::: Source text :::

From DH to C: Generic diff is 30 runs. For M's it's 40 to 60


It's not hard to get a feel for the value of JESUS MONTERO, C if you zero in on the paradigm of player-pairs.  

The generic adjustment is to assume that you'll see about 25-30 runs' worth of offensive difference between C and 1B.  The M's, however, don't have Mike Napoli or Victor Martinez or Russell Martin at catcher; they have Miguel Olivo.  And it ain't like Adam Moore is going to come up and improve the position.

For the M's, on Opening Day 2012, let's compare Miguel Olivo at his 2011 level of production (3.1 runs per 27 outs) and Justin Smoak at a 115-120 OPS+ level of production, about 6.0 runs per 27 outs.  6.0 runs per 27 is high, you think?  Actually, it's what the M's paid for, and it's below what Smoak has done in his hot streaks to date.  But suppose you think Smoak will be gone.  Fine, pencil Mike Carp in for the 115-120 OPS+.

  • Montero, C + Smoak/Carp 1B/DH = 95 runs created per season
  • Montero, 1B/DH + Olivo, C = 55 runs created per season

You're talking about 40 runs' difference if Smoak (or Carp) has a merely solid year, and that is assuming that Justin Smoak does not have a major breakout season -- say, 115 runs created, like Alex Gordon did last year.  With Montero at catcher, you'd be giving yourself that chance to get a big Smoak season -- and therefore 60 runs' difference.



There is nothing unusual about a team getting 60 or 70 runs' difference between their 1B and their C platoon.  For example, in 2011:

  • 135 runs created - Adrian Gonzalez
  • 74 runs created - Saltalamacchia + Varitek
  • +61 runs difference

The New York Yankees, with a very good catcher, had "only"

:::

**Work instruction 1:**
According to the Montero post, what was Miguel Olivo's 2011 level of production in runs per 27 outs?
The Montero post and the stored records are independent of each other.

::: Material for this task :::

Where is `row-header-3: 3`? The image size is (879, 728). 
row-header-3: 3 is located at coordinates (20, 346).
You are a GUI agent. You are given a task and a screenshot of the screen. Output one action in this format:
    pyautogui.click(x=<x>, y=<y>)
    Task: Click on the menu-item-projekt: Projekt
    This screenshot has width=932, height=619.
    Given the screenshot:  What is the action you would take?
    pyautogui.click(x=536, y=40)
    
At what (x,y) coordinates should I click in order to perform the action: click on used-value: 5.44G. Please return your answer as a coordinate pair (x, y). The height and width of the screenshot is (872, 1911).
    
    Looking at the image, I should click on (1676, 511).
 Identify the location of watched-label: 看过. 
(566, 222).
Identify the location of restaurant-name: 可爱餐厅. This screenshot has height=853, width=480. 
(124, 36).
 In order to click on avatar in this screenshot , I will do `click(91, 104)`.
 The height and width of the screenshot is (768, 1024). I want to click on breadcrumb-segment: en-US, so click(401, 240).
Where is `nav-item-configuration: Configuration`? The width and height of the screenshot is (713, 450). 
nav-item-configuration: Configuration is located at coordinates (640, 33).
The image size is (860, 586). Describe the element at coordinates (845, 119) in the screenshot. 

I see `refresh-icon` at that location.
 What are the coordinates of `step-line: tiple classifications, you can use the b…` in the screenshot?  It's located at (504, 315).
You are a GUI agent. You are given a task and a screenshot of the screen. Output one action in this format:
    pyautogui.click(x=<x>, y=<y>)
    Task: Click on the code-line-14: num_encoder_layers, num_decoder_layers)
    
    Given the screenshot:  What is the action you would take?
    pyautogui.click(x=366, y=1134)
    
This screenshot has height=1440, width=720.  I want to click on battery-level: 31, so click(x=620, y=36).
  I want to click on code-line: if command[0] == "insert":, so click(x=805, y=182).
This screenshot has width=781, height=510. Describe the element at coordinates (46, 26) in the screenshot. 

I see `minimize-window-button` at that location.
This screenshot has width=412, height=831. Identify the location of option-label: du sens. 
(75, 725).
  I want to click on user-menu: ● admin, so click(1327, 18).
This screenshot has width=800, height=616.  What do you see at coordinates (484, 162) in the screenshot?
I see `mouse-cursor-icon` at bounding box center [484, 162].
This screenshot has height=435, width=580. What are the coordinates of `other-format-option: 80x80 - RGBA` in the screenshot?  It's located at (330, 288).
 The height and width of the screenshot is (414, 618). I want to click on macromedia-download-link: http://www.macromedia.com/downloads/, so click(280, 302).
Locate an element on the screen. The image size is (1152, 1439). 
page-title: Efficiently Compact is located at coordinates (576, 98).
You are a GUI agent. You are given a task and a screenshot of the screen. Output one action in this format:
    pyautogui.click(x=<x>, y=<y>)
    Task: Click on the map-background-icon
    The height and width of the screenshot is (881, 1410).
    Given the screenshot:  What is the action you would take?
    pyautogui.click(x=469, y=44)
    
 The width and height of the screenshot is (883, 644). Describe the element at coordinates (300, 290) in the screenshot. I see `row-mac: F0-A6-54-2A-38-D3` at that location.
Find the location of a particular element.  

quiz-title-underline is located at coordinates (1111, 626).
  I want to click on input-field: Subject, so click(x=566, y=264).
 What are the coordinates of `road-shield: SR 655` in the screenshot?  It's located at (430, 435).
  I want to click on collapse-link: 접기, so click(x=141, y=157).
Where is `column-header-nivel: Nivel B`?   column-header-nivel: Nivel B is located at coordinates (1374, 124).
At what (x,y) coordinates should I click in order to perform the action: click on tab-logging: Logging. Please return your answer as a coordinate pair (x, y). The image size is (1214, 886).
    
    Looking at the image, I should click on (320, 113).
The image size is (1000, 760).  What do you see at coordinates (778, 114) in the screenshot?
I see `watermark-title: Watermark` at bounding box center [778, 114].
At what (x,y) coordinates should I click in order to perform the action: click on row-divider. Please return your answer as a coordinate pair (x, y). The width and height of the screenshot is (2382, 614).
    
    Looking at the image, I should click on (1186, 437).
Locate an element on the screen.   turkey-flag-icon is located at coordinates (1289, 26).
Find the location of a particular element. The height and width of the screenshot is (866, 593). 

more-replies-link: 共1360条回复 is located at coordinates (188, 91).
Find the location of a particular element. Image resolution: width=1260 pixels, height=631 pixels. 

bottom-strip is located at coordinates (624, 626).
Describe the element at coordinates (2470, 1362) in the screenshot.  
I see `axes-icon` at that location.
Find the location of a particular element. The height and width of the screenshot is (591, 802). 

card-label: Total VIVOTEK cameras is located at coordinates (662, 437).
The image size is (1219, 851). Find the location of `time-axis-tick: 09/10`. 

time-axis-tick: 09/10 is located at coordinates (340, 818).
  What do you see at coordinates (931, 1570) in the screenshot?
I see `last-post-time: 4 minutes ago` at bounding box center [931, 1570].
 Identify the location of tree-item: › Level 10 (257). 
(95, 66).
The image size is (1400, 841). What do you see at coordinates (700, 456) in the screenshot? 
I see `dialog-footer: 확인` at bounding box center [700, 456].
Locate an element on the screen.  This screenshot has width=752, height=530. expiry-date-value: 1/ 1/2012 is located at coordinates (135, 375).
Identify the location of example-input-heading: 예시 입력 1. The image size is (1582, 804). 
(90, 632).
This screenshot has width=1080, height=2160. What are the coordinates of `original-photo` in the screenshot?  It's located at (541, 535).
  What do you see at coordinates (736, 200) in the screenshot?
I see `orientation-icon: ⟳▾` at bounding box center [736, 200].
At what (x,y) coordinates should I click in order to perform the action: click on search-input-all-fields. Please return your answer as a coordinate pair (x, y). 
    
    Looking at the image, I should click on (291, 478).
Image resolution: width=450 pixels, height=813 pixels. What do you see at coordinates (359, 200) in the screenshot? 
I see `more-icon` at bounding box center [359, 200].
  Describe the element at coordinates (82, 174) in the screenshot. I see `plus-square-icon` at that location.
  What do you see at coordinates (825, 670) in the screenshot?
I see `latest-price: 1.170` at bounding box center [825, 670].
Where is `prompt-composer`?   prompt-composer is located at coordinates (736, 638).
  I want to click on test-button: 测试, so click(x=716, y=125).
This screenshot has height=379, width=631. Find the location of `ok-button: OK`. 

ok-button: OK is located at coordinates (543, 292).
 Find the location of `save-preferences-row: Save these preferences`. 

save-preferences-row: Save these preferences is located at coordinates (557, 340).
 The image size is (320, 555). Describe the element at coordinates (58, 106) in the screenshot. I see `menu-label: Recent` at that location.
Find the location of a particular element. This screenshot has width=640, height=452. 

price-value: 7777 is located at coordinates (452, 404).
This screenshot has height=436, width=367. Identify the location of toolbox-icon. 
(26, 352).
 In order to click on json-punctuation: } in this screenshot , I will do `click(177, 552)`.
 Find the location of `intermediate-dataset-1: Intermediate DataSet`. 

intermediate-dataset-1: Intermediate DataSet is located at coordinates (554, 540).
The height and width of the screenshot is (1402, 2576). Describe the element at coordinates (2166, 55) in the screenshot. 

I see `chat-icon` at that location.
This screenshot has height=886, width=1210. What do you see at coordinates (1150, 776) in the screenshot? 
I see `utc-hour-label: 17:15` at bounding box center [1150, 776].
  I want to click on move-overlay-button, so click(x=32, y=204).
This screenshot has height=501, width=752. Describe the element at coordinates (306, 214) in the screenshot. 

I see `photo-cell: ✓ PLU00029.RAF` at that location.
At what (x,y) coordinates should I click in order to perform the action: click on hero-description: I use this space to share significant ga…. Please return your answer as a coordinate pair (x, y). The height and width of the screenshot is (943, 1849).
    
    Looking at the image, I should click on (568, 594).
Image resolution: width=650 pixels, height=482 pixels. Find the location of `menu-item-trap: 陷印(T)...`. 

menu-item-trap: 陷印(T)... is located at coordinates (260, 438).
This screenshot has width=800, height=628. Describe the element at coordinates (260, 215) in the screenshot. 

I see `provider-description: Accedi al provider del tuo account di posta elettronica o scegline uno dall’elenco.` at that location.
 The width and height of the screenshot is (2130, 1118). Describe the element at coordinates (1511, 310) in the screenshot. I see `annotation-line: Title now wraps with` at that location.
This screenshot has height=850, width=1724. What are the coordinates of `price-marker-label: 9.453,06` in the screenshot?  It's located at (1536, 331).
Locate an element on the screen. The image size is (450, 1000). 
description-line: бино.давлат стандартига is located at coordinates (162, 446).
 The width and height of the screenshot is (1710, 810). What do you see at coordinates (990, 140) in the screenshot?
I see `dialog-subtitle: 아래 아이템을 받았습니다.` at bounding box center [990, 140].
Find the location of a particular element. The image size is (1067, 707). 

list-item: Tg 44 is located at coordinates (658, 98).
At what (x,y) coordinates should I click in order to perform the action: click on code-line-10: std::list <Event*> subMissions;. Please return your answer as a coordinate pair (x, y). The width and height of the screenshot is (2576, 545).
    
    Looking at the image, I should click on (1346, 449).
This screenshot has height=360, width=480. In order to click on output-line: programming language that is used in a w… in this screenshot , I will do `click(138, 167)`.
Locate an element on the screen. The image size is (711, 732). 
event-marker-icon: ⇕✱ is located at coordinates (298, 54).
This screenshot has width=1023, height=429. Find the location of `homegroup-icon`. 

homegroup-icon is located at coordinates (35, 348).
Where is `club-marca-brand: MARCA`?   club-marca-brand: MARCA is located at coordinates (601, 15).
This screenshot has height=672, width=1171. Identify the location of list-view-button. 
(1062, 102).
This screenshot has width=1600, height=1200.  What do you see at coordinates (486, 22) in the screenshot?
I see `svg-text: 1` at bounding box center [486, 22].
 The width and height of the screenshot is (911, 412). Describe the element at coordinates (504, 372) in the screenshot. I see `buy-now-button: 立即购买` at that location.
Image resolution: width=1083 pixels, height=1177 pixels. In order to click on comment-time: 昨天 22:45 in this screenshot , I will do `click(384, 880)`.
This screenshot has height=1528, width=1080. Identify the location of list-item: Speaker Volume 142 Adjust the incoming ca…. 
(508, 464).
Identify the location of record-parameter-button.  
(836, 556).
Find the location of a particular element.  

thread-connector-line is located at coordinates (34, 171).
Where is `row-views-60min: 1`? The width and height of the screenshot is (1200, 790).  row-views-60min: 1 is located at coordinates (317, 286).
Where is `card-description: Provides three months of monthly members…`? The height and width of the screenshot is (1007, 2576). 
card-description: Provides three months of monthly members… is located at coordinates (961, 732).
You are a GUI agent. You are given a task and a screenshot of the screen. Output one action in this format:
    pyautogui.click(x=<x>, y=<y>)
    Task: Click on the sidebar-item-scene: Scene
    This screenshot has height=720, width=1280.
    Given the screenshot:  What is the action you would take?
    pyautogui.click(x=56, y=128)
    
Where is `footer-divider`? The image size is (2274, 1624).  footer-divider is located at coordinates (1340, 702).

:::

**Work instruction 2:**
Output the lines of the stored records between the line holding "This screenshot has width=800, height=628." and the line holding "center [990, 140].", inclusive, as a Markdown table with columns n and Line, one numbered row per line and blank lines omitted.

**Final answer 1:**
3.1 runs per 27 outs.

**Final answer 2:**
| n | Line |
|---|---|
| 1 | This screenshot has width=800, height=628. Describe the element at coordinates (260, 215) in the screenshot.  |
| 2 | I see `provider-description: Accedi al provider del tuo account di posta elettronica o scegline uno dall’elenco.` at that location. |
| 3 |  The width and height of the screenshot is (2130, 1118). Describe the element at coordinates (1511, 310) in the screenshot. I see `annotation-line: Title now wraps with` at that location. |
| 4 | This screenshot has height=850, width=1724. What are the coordinates of `price-marker-label: 9.453,06` in the screenshot?  It's located at (1536, 331). |
| 5 | Locate an element on the screen. The image size is (450, 1000).  |
| 6 | description-line: бино.давлат стандартига is located at coordinates (162, 446). |
| 7 |  The width and height of the screenshot is (1710, 810). What do you see at coordinates (990, 140) in the screenshot? |
| 8 | I see `dialog-subtitle: 아래 아이템을 받았습니다.` at bounding box center [990, 140]. |